Heikkilä’s background is in painting, but the core of his practice is primarily in woodcutting, imprints and various aspects of drawing.
Heikkilä’s artistic practice deals with constructions as concrete structures, but also as some kind of reflections of inner worlds. The works are abstract-figurative interpretations of existence, the dimensions of construction and destruction. The form of the work reflects an existential-conceptual standard of living that brings out social criticism in places. At first it was white tune in the points and forms of mind construction while “Here, where a dead tree does not provide shade” reflects the shadow side of organized society. The themes of the works bounce between environments and influences.
M Seppola Simonsen is a Norwegian-Kven poet from Northern Norway. M has a bachelor’s degree in English literature and Spanish from the University College Dublin, and is currently studying sociology at the University of Oslo. In the summer of 2020, Seppola Simonsen debuted with the poetry single “Nord”. The single explores northern identity and Kven heritage.
“Nord” (North) was published by Flamme Forlag in June of 2020. It is a short-form poetry single with a focus on the intersection between identity and geography. Specifically, the work discusses Kven heritage, integrating Kven words and phrases into Norwegian poetry.
Olga Krüssenberg works with moving images and installations. She currently lives and works in Stockholm. Krüssenberg has a bachelor’s degree from The Royal Institute of Art in Stockholm and has studied documentary filmmaking at Biskops Arnö and Ölands Folkhögskola.
“The film “Slowly I Move in Your Direction” is a family chronicle of three generations. It is based on a secret that was recently revealed in the family and that has reshaped our understanding of who my grandmother was as a person. Through my grandmother’s story, which is told through the memories of her children, the film reflects on the consequences of mental illness, on not being able to have a choice of one’s own and what this does to a person. It is about what a human life means, and about the memories that remain when that human is no longer around to speak.
Most families carry their secrets, in mine it concerns a child given away for adoption. The film is my way of zooming in on an individual’s destiny to speak about a collective experience. With the film I also present a book that contains excerpts from my grandmother’s journals, as well as my own poems.

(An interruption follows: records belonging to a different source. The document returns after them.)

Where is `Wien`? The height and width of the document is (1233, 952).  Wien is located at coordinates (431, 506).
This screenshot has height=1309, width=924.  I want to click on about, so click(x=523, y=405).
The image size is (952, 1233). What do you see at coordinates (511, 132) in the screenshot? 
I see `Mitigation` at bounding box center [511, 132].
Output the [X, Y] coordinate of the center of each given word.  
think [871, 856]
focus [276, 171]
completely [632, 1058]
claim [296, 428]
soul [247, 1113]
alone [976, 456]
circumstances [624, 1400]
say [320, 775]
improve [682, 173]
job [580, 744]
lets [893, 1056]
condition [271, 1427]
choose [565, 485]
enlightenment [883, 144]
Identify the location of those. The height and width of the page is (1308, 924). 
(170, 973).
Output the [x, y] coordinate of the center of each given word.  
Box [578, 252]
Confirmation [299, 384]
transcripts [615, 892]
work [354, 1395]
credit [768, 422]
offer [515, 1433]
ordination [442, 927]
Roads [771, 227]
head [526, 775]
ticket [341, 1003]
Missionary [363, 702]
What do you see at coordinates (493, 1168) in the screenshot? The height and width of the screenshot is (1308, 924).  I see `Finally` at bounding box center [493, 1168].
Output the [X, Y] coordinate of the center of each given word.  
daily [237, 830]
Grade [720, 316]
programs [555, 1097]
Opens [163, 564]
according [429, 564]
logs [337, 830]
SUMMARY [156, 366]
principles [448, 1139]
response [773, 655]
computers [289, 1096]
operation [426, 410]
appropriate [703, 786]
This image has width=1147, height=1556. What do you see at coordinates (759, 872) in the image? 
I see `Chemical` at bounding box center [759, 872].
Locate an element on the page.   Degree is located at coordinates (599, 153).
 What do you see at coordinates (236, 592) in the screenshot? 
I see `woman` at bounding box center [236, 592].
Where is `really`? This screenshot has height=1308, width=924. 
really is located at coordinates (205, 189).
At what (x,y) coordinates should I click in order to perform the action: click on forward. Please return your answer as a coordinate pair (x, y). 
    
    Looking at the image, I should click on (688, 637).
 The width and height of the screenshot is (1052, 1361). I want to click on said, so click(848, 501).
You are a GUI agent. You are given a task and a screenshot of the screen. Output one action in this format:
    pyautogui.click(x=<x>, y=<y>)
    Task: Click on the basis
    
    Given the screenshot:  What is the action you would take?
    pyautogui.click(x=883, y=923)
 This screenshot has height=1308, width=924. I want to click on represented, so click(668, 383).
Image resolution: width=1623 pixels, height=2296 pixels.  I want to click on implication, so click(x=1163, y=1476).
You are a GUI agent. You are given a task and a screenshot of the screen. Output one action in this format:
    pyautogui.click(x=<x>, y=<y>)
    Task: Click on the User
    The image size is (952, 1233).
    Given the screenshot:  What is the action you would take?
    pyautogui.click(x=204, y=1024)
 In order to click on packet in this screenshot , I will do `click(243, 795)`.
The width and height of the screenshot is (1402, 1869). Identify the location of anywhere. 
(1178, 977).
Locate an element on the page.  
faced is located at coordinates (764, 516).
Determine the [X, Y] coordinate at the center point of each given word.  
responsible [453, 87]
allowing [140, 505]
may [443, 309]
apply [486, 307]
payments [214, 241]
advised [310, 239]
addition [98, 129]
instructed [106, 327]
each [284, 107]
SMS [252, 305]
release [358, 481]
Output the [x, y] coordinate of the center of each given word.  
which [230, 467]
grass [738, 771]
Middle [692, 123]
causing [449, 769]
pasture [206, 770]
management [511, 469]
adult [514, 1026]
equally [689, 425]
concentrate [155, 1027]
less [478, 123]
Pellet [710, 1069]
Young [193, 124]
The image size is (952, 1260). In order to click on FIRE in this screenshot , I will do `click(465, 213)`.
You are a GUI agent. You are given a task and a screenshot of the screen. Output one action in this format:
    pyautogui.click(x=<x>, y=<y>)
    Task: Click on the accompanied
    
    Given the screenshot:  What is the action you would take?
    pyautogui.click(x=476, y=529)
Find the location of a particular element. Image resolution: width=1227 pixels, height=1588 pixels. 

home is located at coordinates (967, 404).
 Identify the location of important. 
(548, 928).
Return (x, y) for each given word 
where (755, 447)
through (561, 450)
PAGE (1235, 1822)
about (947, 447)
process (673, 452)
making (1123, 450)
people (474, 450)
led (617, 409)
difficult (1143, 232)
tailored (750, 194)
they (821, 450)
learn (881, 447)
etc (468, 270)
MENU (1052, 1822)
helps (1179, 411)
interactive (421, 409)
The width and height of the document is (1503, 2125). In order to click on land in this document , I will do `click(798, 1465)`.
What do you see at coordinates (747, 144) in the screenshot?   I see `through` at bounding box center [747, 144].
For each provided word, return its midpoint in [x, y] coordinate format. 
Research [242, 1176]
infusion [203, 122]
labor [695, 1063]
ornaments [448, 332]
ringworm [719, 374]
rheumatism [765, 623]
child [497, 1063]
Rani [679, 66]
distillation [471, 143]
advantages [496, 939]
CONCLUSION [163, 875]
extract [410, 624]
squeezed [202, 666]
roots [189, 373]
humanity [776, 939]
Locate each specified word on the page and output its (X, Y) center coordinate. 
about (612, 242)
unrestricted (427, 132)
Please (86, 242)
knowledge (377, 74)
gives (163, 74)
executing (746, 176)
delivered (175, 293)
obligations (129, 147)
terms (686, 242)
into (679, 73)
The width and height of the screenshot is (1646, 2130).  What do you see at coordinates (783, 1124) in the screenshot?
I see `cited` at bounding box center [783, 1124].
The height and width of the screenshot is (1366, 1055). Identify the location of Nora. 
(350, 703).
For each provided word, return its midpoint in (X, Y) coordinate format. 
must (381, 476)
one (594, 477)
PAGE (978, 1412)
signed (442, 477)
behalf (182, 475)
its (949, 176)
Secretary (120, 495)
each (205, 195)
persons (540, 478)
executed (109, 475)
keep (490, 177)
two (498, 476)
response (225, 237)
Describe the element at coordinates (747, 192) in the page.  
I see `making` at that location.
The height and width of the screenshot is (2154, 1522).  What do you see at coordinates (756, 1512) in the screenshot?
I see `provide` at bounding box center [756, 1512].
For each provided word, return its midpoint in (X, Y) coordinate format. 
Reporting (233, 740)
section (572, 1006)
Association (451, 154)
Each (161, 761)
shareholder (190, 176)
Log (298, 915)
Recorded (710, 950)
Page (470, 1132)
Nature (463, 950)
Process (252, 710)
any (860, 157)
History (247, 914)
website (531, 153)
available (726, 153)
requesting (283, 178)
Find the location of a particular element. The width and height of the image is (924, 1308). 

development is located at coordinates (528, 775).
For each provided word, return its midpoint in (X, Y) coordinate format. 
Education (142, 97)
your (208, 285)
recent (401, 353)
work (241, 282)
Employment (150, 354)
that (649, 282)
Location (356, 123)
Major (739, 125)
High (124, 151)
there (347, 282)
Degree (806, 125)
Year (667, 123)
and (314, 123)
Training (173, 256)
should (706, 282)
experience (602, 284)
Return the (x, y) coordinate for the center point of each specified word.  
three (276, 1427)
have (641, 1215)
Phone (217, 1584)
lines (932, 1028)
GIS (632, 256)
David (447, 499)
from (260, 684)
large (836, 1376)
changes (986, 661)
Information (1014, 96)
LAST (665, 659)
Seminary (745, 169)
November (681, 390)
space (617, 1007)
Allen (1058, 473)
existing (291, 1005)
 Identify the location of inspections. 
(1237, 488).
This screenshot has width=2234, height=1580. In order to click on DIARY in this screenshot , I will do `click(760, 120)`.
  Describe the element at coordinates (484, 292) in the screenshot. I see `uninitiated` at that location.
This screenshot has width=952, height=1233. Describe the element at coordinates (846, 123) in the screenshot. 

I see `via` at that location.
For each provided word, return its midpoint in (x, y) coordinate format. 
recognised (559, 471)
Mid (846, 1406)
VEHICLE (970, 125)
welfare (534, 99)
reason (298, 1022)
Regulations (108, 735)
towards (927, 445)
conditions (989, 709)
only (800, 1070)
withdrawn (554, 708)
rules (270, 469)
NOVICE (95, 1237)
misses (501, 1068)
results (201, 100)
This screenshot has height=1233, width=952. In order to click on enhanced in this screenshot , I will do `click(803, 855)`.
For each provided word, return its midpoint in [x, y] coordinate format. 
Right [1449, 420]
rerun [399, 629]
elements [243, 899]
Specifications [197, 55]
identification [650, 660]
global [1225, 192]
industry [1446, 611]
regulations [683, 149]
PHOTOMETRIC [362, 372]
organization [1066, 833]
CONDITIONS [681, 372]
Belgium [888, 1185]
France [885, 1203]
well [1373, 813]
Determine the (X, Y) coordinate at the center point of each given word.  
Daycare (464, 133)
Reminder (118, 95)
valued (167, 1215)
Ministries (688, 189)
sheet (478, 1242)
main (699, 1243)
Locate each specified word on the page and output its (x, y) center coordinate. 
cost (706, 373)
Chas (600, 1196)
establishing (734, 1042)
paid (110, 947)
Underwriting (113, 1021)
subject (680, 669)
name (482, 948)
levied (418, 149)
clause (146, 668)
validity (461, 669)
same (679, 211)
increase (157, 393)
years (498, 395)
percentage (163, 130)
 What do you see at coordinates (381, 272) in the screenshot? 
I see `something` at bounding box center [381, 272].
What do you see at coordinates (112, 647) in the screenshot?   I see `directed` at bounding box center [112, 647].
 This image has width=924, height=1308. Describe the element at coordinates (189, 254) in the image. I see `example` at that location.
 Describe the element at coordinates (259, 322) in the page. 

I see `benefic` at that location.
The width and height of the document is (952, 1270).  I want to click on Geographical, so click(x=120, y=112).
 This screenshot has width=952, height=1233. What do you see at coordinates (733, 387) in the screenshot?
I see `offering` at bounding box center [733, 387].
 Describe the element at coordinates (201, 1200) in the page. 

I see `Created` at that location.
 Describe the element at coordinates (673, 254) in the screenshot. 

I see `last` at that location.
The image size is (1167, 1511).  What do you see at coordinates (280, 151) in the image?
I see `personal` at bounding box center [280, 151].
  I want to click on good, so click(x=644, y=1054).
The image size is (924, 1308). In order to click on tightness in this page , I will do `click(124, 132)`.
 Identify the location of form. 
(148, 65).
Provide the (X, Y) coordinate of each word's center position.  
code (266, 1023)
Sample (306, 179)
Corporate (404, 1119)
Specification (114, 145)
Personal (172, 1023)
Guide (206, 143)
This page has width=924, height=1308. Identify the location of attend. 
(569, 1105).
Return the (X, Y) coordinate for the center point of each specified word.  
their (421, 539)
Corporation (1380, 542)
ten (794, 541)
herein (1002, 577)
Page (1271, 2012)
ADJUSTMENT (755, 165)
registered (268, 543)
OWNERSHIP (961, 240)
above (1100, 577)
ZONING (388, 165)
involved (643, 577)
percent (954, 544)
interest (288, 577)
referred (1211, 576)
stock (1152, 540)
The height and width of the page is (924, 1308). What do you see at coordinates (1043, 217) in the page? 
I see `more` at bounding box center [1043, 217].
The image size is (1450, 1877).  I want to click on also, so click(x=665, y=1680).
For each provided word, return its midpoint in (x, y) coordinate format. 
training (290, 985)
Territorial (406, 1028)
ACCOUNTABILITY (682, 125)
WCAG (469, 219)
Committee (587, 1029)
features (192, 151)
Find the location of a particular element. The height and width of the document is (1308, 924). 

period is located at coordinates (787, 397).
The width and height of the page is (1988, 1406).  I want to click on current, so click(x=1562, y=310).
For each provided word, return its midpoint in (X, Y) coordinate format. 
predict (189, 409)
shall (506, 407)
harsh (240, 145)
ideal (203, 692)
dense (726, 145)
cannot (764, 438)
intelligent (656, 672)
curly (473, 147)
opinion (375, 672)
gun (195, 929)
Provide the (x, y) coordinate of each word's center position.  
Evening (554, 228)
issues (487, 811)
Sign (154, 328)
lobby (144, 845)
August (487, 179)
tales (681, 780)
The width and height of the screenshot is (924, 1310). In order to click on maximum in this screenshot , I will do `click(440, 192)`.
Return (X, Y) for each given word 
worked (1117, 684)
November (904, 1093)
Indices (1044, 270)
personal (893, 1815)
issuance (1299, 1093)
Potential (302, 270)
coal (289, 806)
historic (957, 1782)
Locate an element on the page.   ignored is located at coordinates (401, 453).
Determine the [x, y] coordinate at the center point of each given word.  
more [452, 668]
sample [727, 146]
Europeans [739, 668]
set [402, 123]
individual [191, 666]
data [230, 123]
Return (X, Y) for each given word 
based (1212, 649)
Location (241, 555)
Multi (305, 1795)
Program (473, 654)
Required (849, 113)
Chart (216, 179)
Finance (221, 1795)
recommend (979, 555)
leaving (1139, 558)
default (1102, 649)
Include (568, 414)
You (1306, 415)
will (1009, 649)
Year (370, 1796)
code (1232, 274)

It is a way of redocumenting a human life that includes more than medical records could ever do.
I have been occupied with this project for three years. I began by conducting interviews and used them to later shape the storyline. Since it was frequently mentioned that my grandmother longed to return to her hometown in northern Ostrobothnia, I chose to film there. Throughout the process I have continuously written a diary, from which I developed my text work.”
Olga’s videowork “Slowly I Move in Your Direction” (2018-2021) will be presented both in Studio Mustanapa during the exhibition and in the opening festival in Cultural House Wiljami.